[Start of Attachment]
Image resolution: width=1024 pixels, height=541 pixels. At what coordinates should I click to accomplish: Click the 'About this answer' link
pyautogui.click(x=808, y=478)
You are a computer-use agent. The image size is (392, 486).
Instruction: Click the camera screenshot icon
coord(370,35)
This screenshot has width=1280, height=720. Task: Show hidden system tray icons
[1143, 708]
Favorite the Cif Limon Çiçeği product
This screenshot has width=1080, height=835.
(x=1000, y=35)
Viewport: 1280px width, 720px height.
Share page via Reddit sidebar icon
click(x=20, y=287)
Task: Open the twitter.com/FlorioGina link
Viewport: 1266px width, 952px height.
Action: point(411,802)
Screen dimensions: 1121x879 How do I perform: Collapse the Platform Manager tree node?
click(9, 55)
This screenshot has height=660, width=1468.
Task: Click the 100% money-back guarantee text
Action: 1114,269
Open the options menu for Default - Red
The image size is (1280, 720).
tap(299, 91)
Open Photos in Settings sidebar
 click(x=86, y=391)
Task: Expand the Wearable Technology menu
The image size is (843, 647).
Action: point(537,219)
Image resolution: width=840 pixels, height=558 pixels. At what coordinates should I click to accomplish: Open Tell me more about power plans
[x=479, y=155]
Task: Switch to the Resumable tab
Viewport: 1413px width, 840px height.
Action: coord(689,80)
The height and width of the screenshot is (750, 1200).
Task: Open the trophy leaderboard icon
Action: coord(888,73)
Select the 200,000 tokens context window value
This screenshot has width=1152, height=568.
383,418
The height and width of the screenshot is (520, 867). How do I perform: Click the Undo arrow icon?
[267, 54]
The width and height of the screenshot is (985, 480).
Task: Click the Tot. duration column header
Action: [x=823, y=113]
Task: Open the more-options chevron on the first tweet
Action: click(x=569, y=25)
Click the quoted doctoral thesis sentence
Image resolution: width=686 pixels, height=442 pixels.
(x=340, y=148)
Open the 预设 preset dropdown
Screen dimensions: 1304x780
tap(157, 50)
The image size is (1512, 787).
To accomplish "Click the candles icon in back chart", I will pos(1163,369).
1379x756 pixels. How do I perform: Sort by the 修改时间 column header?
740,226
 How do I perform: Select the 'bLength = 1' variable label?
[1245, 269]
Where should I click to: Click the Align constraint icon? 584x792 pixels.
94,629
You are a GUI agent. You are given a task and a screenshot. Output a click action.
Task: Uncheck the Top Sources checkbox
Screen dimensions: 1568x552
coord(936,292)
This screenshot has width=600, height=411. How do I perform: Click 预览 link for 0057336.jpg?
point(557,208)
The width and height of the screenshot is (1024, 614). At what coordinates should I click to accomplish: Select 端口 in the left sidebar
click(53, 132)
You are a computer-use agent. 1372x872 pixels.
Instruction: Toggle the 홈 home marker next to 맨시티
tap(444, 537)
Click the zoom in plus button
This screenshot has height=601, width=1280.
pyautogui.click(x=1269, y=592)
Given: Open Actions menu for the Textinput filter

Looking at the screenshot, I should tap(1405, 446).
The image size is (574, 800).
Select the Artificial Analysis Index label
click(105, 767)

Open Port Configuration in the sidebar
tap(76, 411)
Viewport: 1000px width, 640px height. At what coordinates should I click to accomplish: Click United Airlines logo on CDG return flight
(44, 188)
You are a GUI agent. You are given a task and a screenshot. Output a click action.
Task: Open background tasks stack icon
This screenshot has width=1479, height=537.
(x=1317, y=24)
[End of Attachment]
### Brief
Look through the records above for the word "agent". Report how many lines contain it, as a bare number.

### Solution for this problem
4